I might have found a candidate for World’s Worst Beach.Viewed from nearby hilltop, Pedangbai seems pleasant enough: a bayside village that serves the ferry from Bali to Lombok, with maybe two dozen small fishing boats pulled up onto the light-brown crescent of sand. Just how the Lonely Planet book described it – my Bali beach adventure at last!
I settle onto my $9 a night guesthouse and walk across to road to the water. Up close I realize that the beach is strewn with dried leaves and bark, plastic lids and other junk. But it looks cleaner out toward the water, so I venture off the grass and onto the – omigod, NOT sand! I sink up to my shins in what feels and smells like fertilizer granules, which fill my shoes as I fight my way back to solid ground. Later I see a local cat – and then an old woman – use this beach for personal toilette, and that ends my Pedangbai beach adventure for well and good.
About the $9 guesthouse: you get what you pay for. The “walls” between the individual rooms consisted of bamboo slats, so you could kind-of see your neighbors on either side. Toilet and shower at the end of the hall. In a matter of hours I am calling this place “Pedang buh-bye.”

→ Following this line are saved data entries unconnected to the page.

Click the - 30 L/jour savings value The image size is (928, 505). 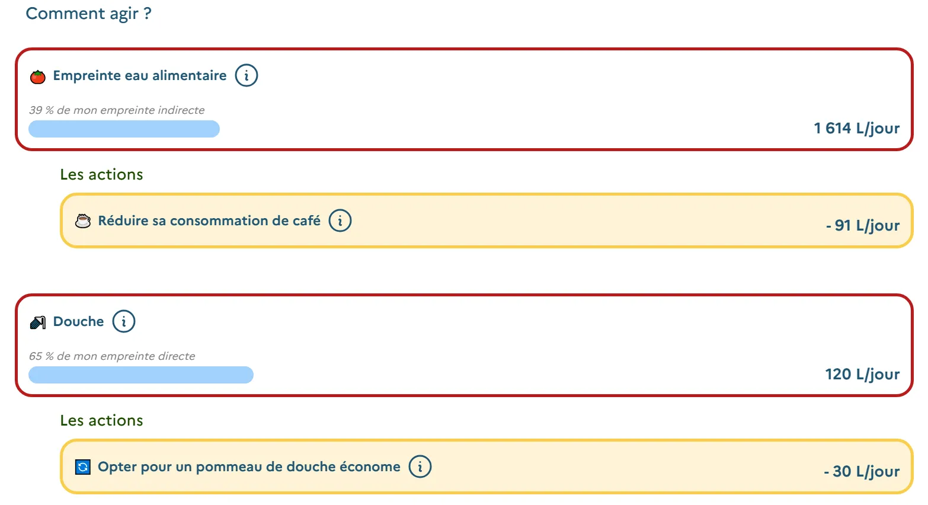pos(861,472)
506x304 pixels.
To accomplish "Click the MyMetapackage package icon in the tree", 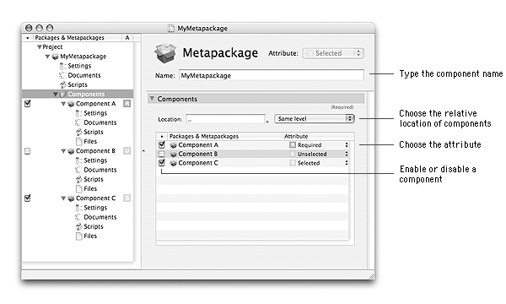I will [56, 57].
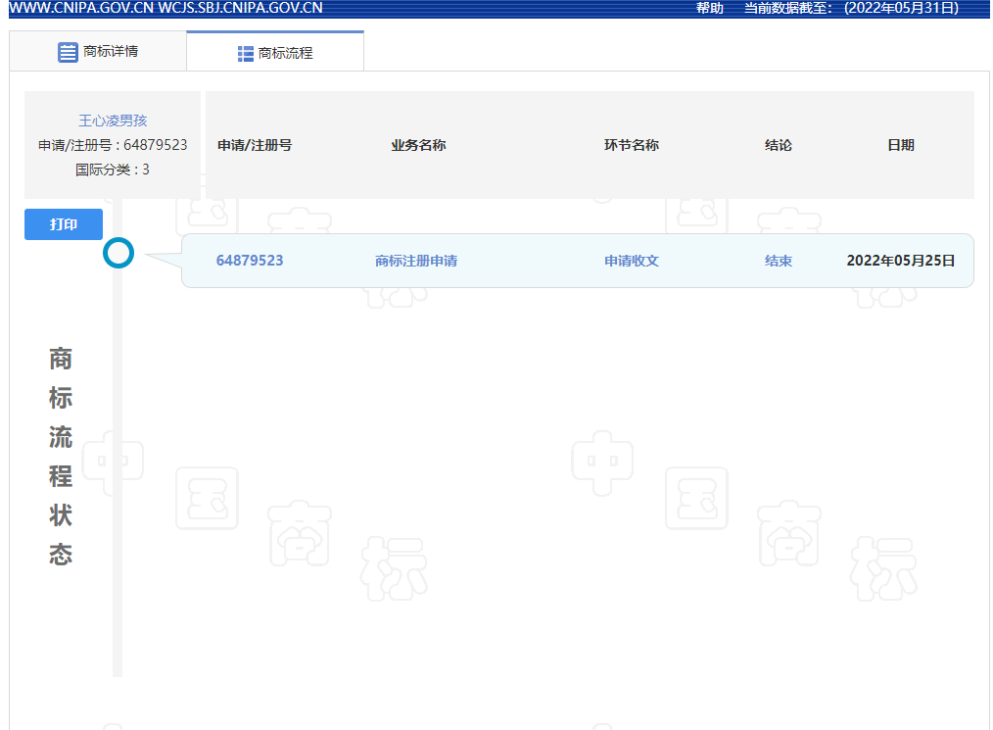Click the 结论 column header
Image resolution: width=993 pixels, height=730 pixels.
[779, 145]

A local travel agent and solves my problems: “You want Gili,” he says, and shows me the pictures. I look at him and nod: “I want Gili.” The next morning I catch the Fast Boat to the white-sand beaches of Gili Trawangan, one of three small, lightly touristed Gili (hard G) islands off Lombok.
Now we’re talking!
Gili Trawangan has no cars and very few motorcycles; folks get around mostly by bike and, get this, horse-drawn carriage. Beach rings the entire island and you can walk it in maybe two hours, which I plan to do. Guesthouses are a little pricier but well worth it, because THIS is what I was envisioning.

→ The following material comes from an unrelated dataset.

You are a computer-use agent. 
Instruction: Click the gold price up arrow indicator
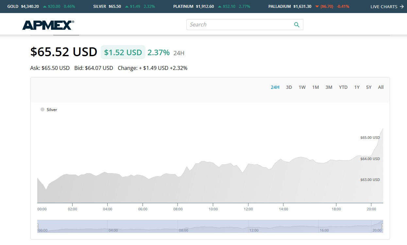click(44, 7)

I amble down the main drag checking out the different bungalows, guest rooms, and even the foo-foo resort way up north. After last night’s flophouse I am in the mood to move upmarket for my first night on the island, so I ask about price.
A slight misunderstanding here: What I think she says: “Four eighty-five,” as in 485,000 rupiyah, i.e., roughly forty-eight bucks, pricey by Indonesian standards but okay. What she actually says, I learn later as I’m checking in: “For eighty-five,” as in 85 U.S. dollars.
Without batting an eye, I whip out my Visa Signature card and quietly vow to enjoy the heck out of this room because I am paying an Indonesian fortune for it.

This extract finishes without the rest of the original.